Few-shot learning (FSL) refers to a model's ability to adapt to new tasks or classes given only a handful (usually 1-32) of annotated examples. In large language models this commonly takes the form of providing several input-output demonstrations directly inside the prompt so the model can infer the task pattern without parameter updates.
Definition and Scope
The "shots" in few-shot denote the count of task examples available at inference time. Few-shot prompt engineering differs from zero-shot prompting (no examples) and fine-tuning (weight updates). In computer vision FSL may involve meta-learning algorithms such as MAML that update a small classifier head; in LLMs, context-based in-prompt learning dominates.
Mechanisms Enabling FSL in LLMs
- In-context learning: the transformer treats demonstrations as long-range dependencies and learns a new mapping on the fly.

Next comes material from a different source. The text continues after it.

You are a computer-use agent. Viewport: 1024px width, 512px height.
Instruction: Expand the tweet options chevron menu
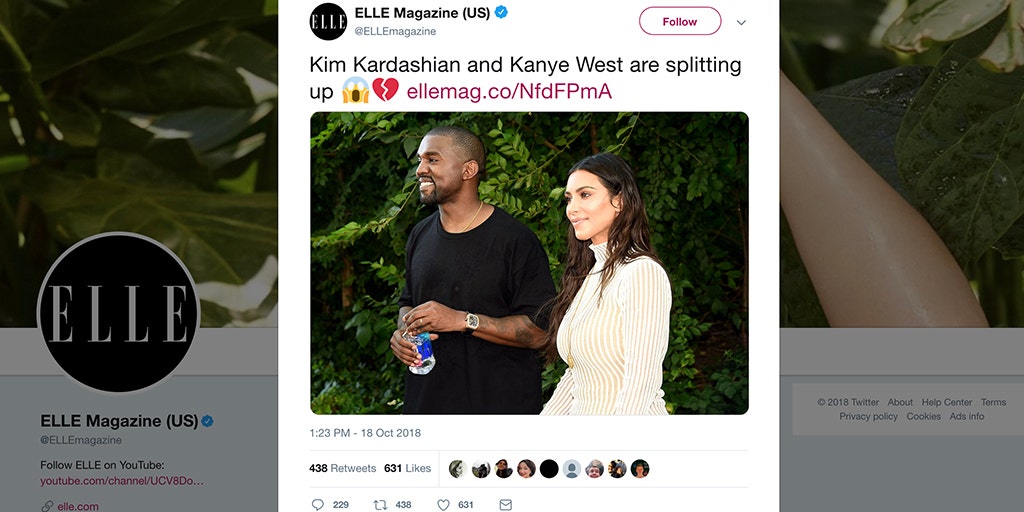[741, 22]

- Attention reuse: keys and values from demo pairs bias decoder states toward analogous outputs.
- Gradient-free adaptation: no weight change is needed; capacity scales with context window.

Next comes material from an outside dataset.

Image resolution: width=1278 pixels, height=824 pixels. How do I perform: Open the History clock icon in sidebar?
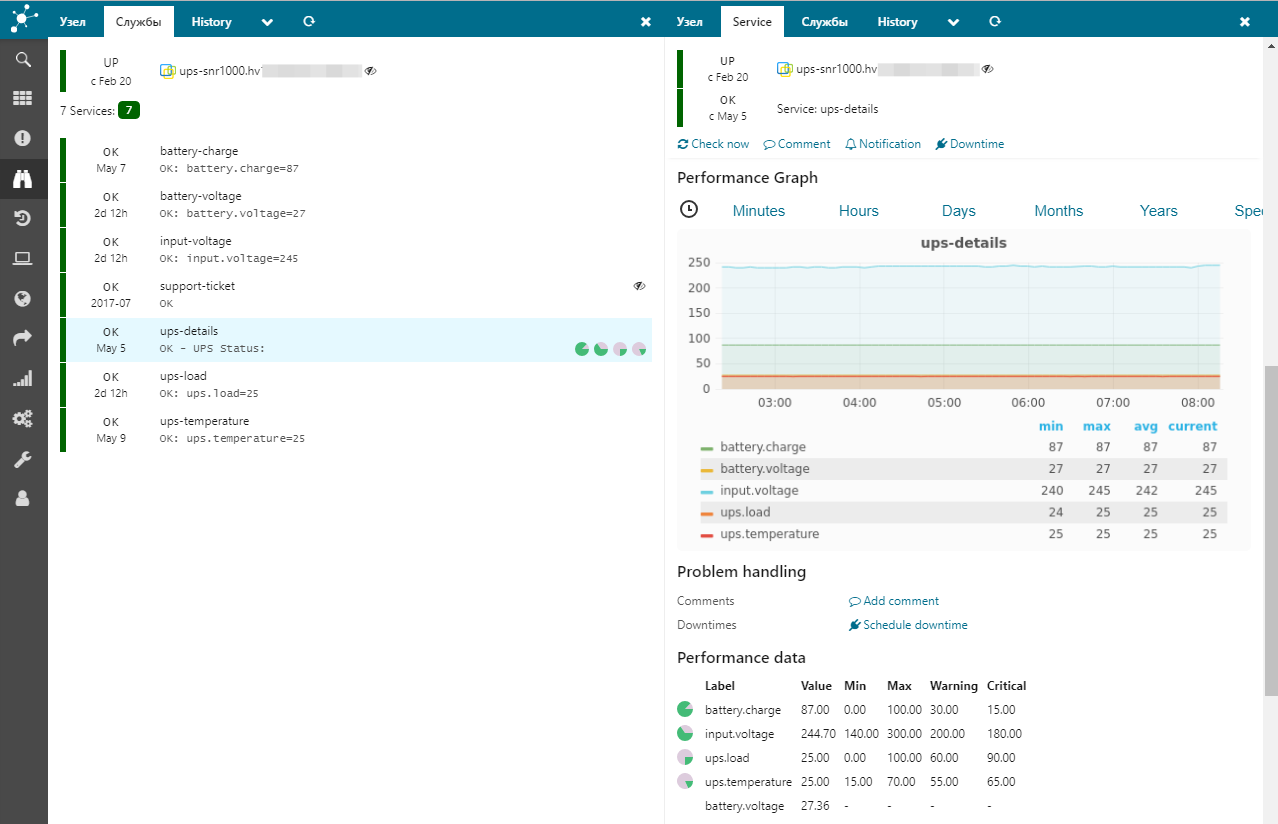pos(22,219)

Effect of Shot Count on Accuracy
Design Trade-offs
- Prompt Length: More shots boost accuracy but consume context tokens and increase latency.
- Example Selection: Diverse, prototypical examples generalize better than random ones.
- Order Effects: Place harder or longer examples last to stay within recency limits.
Current Trends (2025)
- Automatic Example Retrieval: Embedding search selects top-k demos per user query.
- Synthetic Few-Shot Data: Models like Self-Instruct generate their own demonstrations offline, cutting human labeling costs.
- Contrastive Decoding: Combine few-shot prompts with a smaller control model to reduce hallucinations.
Implementation Tips
- Cache tokenized demonstrations to avoid recomputing embeddings.
- Remove personally identifiable info from demos to prevent leakage.
- Use system messages to describe the schema, then supply demos; models follow consistency cues.